WHAT YOU NEED TO DO:
Everything from the line containing "How do I perform: Enable" through the line containing "The width and height of the screenshot is (2576, 1133)." in the listing below should be copied exactly, and nothing more.

INFORMATION:
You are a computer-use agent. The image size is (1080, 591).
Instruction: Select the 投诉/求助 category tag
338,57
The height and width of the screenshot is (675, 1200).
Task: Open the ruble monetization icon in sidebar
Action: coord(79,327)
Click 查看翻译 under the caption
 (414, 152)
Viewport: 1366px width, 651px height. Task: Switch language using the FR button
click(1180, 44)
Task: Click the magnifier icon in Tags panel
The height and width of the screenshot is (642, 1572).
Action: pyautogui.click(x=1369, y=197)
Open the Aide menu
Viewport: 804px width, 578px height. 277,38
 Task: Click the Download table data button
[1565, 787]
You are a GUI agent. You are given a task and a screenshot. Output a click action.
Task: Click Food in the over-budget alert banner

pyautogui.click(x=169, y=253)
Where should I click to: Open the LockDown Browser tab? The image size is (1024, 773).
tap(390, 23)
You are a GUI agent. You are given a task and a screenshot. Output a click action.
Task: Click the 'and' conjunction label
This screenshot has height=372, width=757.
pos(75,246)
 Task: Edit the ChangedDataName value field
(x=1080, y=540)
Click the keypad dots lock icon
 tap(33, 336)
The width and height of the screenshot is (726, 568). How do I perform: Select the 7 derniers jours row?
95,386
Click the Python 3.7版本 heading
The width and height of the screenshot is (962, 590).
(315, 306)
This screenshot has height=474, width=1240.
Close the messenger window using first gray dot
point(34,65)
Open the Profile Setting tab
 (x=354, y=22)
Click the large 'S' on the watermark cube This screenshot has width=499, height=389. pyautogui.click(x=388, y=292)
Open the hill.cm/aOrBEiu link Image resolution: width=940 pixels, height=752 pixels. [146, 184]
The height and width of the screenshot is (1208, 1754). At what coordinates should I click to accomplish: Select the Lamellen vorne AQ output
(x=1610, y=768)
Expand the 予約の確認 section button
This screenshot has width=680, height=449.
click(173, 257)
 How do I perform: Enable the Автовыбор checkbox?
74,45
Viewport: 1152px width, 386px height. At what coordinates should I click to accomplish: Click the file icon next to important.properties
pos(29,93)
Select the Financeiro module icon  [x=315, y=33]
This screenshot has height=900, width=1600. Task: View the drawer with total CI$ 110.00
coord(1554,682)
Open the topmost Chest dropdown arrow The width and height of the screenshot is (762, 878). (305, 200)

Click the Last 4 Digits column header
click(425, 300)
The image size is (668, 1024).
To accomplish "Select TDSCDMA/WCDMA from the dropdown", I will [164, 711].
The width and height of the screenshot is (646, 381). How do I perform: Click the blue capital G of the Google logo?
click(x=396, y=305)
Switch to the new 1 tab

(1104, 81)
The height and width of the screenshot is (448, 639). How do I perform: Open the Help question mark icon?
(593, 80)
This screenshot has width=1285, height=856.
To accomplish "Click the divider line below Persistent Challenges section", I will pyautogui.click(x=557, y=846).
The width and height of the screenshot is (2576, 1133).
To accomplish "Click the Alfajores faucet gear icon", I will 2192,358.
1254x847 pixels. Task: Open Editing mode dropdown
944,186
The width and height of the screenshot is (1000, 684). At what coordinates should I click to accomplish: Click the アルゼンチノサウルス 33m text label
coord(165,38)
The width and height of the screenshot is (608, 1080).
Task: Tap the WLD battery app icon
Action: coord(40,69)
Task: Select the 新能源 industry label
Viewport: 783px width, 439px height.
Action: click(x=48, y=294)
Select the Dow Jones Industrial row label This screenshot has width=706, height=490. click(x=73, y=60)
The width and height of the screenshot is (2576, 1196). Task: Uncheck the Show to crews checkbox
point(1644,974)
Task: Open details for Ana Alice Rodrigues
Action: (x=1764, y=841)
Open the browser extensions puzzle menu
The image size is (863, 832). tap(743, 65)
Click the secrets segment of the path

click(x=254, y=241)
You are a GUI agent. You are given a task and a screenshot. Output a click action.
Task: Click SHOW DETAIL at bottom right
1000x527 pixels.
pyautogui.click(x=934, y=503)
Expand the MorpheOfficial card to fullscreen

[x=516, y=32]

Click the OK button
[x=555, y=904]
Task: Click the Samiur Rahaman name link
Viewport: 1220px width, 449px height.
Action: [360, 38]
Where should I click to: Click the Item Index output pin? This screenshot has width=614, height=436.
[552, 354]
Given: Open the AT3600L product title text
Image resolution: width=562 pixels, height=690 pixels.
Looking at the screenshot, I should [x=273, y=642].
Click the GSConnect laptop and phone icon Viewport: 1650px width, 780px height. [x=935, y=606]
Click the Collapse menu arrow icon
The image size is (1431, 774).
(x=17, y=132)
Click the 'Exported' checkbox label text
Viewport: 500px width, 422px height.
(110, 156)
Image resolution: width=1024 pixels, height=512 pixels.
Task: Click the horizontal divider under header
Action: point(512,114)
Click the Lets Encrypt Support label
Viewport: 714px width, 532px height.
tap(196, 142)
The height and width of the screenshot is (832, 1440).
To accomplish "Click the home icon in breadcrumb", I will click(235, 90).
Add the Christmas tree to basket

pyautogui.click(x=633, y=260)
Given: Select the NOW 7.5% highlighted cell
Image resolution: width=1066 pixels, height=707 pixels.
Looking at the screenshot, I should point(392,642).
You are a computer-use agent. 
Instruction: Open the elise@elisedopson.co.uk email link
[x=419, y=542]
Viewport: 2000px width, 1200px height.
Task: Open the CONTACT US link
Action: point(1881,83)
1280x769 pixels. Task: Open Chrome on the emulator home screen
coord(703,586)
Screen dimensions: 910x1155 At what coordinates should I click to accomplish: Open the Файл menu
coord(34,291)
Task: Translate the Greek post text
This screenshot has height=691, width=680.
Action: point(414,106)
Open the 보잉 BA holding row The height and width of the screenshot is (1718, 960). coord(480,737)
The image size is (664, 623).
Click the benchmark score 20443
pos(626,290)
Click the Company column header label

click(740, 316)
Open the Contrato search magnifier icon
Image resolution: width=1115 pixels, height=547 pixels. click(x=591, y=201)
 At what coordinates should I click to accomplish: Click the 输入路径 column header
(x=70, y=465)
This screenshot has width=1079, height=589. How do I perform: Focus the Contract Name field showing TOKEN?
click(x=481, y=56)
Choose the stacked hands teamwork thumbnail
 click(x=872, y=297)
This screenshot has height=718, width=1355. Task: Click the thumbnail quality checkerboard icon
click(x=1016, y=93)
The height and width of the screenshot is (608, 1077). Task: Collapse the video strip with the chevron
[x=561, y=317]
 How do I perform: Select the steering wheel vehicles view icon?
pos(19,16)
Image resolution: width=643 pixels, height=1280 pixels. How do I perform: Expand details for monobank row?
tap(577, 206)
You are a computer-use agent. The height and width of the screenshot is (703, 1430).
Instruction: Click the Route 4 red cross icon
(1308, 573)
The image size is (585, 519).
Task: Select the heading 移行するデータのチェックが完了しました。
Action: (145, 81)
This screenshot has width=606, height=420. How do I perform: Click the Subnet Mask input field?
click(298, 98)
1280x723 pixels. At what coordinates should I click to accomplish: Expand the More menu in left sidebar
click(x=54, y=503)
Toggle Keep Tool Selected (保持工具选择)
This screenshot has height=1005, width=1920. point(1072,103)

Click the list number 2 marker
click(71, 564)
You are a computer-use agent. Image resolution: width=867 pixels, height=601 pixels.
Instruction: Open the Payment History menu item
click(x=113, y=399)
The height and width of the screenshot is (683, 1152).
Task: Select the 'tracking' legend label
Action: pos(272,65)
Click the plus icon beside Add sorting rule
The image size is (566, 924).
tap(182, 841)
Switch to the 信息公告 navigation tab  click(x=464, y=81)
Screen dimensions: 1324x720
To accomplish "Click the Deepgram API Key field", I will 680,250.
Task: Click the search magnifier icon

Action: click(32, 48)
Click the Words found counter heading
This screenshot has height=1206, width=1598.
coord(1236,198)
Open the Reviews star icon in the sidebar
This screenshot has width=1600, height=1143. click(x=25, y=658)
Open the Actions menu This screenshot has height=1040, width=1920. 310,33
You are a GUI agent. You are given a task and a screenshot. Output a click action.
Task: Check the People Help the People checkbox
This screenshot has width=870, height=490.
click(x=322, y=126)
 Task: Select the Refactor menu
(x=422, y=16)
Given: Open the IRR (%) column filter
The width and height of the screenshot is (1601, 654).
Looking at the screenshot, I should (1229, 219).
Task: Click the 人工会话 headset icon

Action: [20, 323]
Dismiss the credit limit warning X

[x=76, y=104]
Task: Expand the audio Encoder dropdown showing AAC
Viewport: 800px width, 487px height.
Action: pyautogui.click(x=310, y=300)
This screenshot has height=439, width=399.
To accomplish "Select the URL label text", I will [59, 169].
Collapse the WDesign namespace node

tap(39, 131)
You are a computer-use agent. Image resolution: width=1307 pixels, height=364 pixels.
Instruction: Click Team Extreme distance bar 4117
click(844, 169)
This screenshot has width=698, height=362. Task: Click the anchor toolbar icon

TASK ANSWER:
 How do I perform: Enable the Автовыбор checkbox?
74,45
Viewport: 1152px width, 386px height. At what coordinates should I click to accomplish: Click the file icon next to important.properties
pos(29,93)
Select the Financeiro module icon  [x=315, y=33]
This screenshot has height=900, width=1600. Task: View the drawer with total CI$ 110.00
coord(1554,682)
Open the topmost Chest dropdown arrow The width and height of the screenshot is (762, 878). (305, 200)

Click the Last 4 Digits column header
click(425, 300)
The image size is (668, 1024).
To accomplish "Select TDSCDMA/WCDMA from the dropdown", I will [164, 711].
The width and height of the screenshot is (646, 381). How do I perform: Click the blue capital G of the Google logo?
click(x=396, y=305)
Switch to the new 1 tab

(1104, 81)
The height and width of the screenshot is (448, 639). How do I perform: Open the Help question mark icon?
(593, 80)
This screenshot has width=1285, height=856.
To accomplish "Click the divider line below Persistent Challenges section", I will pyautogui.click(x=557, y=846).
The width and height of the screenshot is (2576, 1133).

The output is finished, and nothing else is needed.